═════ Page extract

A strict report, worthy of sympathy.

A violent surfacing of adolescence (which has little in common with Tarkington's earlier, broadly comic, Seventeen) has a compulsive impact.

"Nobody big except me" is the dream world of Holden Caulfield and his first person story is down to the basic, drab English of the pre-collegiate. For Holden is now being bounced from fancy prep, and, after a vicious evening with hall- and roommates, heads for New York to try to keep his latest failure from his parents. He tries to have a wild evening (all he does is pay the check), is terrorized by the hotel elevator man and his on-call whore, has a date with a girl he likes—and hates, sees his 10 year old sister, Phoebe. He also visits a sympathetic English teacher after trying on a drunken session, and when he keeps his date with Phoebe, who turns up with her suitcase to join him on his flight, he heads home to a hospital siege. This is tender and true, and impossible, in its picture of the old hells of young boys, the lonesomeness and tentative attempts to be mature and secure, the awful block between youth and being grown-up, the fright and sickness that humans and their behavior cause the challenging, the dramatization of the big bang. It is a sorry little worm's view of the off-beat of adult pressure, of contemporary strictures and conformity, of sentiment….

══════════

Action item A |
Answer these questions about the review:
(i) How old is Holden's sister Phoebe?
(ii) What earlier book by Tarkington does the review set against this story?
(iii) What is Holden trying to keep from his parents by heading for New York?
Action item B |
Name every person the review refers to by a proper name.
Action item C |
Return the part of the review starting with "A strict report, worthy" and going on through "a compulsive impact.".
Nothing in the rows is needed for working with the review.

═════ Records

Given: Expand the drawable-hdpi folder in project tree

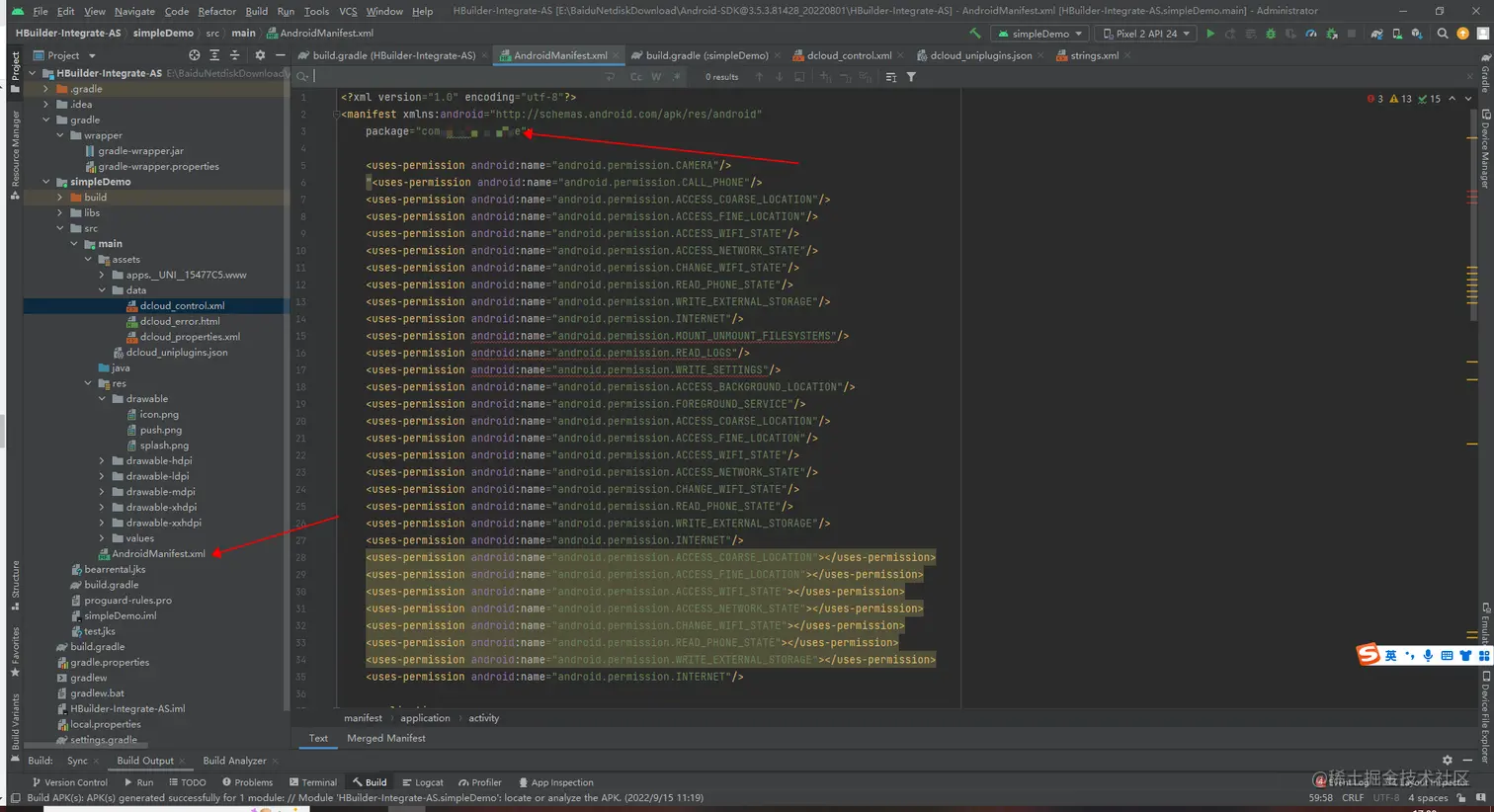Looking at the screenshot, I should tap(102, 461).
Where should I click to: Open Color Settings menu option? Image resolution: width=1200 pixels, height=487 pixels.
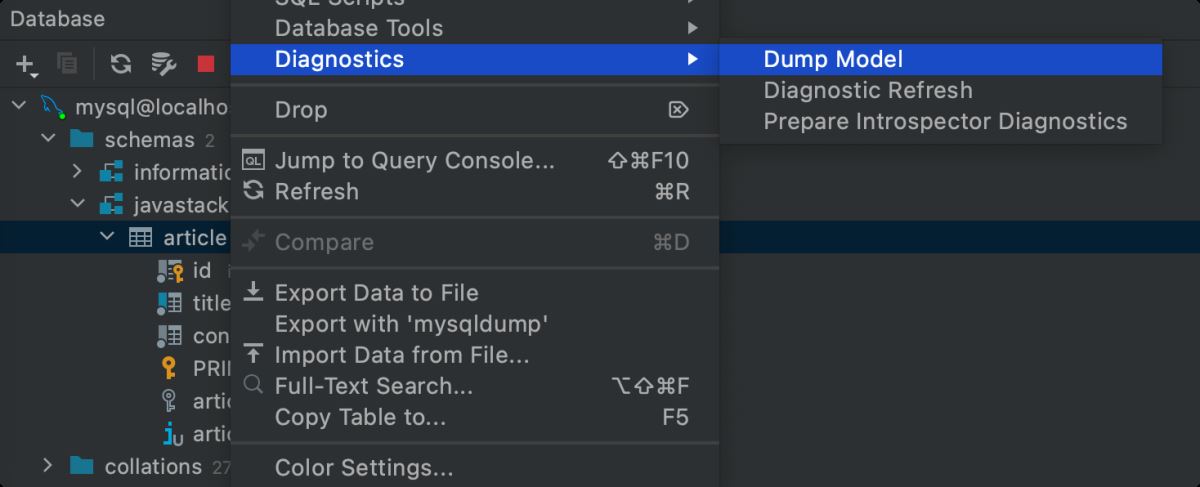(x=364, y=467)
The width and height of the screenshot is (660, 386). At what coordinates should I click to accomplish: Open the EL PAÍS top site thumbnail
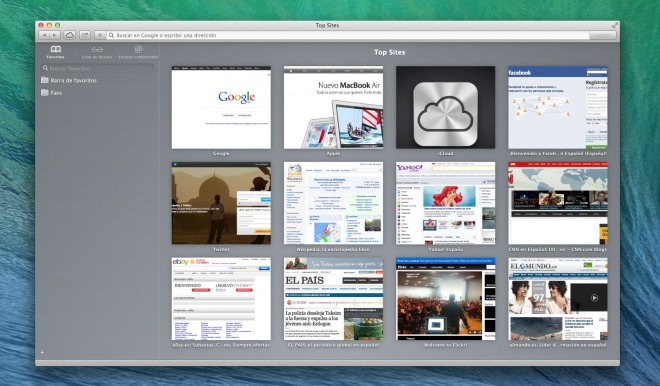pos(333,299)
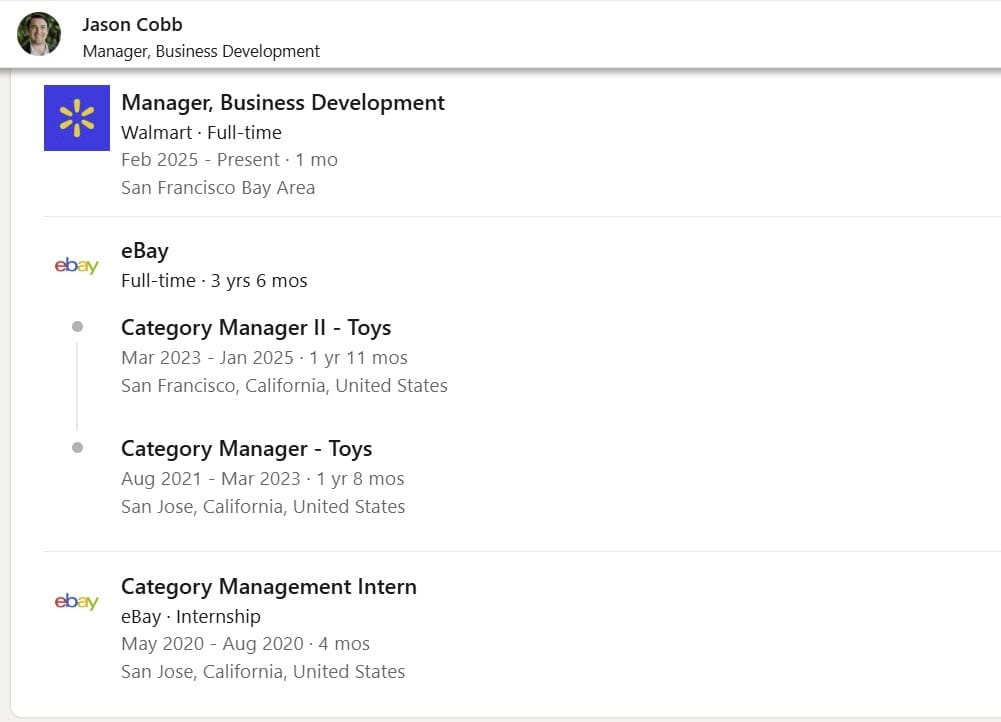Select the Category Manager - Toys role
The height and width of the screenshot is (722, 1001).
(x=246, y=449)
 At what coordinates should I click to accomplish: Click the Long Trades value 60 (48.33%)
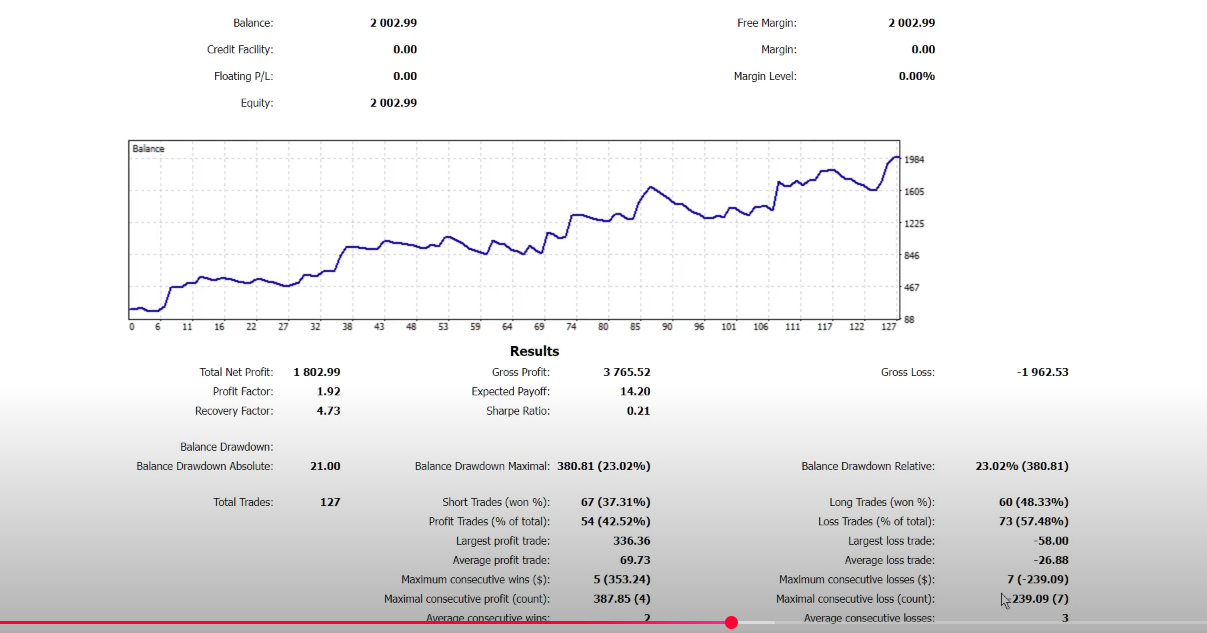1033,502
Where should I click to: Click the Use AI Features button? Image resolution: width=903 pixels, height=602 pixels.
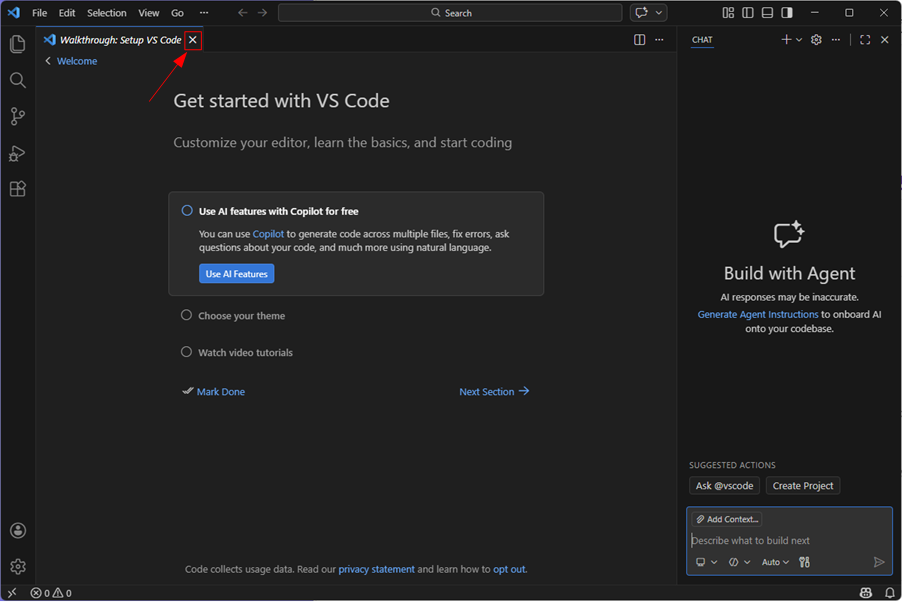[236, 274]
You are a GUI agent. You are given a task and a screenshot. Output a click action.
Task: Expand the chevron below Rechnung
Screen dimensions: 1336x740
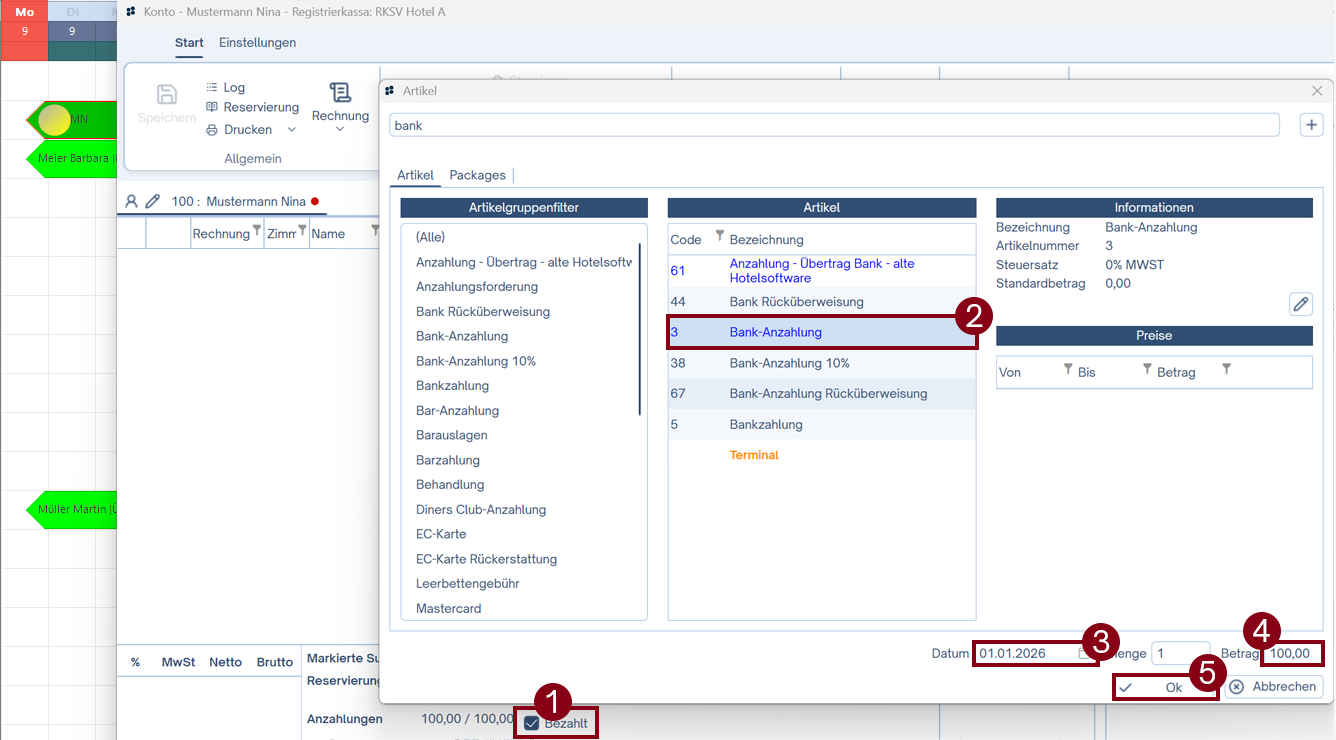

══════════

Task solution A |
(i) She is 10 years old.
(ii) Seventeen.
(iii) His latest failure.

Task solution B |
Tarkington, Holden Caulfield, Phoebe

Task solution C |
A strict report, worthy of sympathy.

A violent surfacing of adolescence (which has little in common with Tarkington's earlier, broadly comic, Seventeen) has a compulsive impact.